Moreover, there are countless positive aspects of surveillance: surveillance of disease, of environmental degradation, of land usage, of humanitarian relief, and of traffic patterns. That is why solutions to concerns around privacy and surveillance cannot be solved by technical means alone; we need to put in place political safeguards that strictly limit what can be done with data that is collected, by whom, and under what conditions.
And alongside that, we need a rigorous and highly decentralized system of distributed oversight of the practices of governments, private companies and large institutions.
That said, there are still important steps individuals should take to protect themselves in cyberspace — a form of digital hygiene. Best practices are critical especially for those individuals who are “at risk” – human-rights groups, journalists, whistleblowers, lawyers, and marginalized groups. Digital hygiene requires extra effort. It requires not taking technology at face value. Not accepting it shrink-wrapped. Not blindly clicking “I accept” on the terms of service. Not trusting without verifying. It requires a civic ethic of experimentation and curiosity — what I have called “lifting the lid on the Internet” — that is best exemplified in the original "hacker ethic" — a term that is now hopelessly and unfortunately associated with breaking the law, but which originally had a much more positive connotation.
Mornay Walters: 2013 will go down as the year when it all started, but it will take years for the market to truly understand the nature of what was revealed around security and privacy issues.
While there are technology providers who can provide a fix to those who require a solution now, the fast growth of new users who are being exposed to mobility and Internet products – matched with products that pay little or no respect to privacy rights or security and personal apathy toward online privacy – will exacerbate the problem for a long time to come.
Future digital surveillance by agencies and organizations will not be limited to the mobile phone in your pocket or the browser on your computer but instead will expand into supermarkets through loyalty cards, into your motor vehicles that now boast smart on-board computers, and into home automation through a fast developing industry known as the Internet of things.

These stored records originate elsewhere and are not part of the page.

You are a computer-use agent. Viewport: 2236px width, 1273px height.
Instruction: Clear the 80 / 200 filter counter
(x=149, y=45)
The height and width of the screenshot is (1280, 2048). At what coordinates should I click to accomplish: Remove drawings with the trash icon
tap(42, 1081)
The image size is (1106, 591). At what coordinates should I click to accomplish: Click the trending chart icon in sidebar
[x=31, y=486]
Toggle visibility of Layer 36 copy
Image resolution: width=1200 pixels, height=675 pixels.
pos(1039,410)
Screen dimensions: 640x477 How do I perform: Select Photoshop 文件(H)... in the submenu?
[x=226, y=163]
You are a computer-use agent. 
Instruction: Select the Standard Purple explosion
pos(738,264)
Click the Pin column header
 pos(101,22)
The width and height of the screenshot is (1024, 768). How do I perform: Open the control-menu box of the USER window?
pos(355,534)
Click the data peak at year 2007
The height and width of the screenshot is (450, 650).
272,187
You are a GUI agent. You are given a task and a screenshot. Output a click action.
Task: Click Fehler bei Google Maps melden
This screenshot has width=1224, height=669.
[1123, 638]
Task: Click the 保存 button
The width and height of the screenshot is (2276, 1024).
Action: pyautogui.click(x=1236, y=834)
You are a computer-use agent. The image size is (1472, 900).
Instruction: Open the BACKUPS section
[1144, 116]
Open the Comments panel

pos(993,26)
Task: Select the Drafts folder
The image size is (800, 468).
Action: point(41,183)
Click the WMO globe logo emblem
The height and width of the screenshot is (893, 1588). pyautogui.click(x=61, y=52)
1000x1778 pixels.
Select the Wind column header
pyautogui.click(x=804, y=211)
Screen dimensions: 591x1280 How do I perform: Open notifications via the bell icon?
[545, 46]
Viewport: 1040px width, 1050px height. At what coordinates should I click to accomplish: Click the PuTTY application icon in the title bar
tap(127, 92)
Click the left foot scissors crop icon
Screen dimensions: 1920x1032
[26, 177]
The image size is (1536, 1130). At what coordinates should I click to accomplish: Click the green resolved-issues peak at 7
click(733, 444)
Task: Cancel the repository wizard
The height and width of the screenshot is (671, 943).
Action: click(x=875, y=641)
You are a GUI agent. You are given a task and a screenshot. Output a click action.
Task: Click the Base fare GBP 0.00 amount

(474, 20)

While we may never be liberated from the problem of digital surveillance, the solution to the problem starts with us. We as informed users can make use of the tools provided by companies that protect us against these invasive practises, but we must also take care what we do on the Internet and always assume somebody’s watching. Lastly, it's in everybody's interest to inform and educate those around us of the issues of this digital world, especially the younger generation so the message will travel.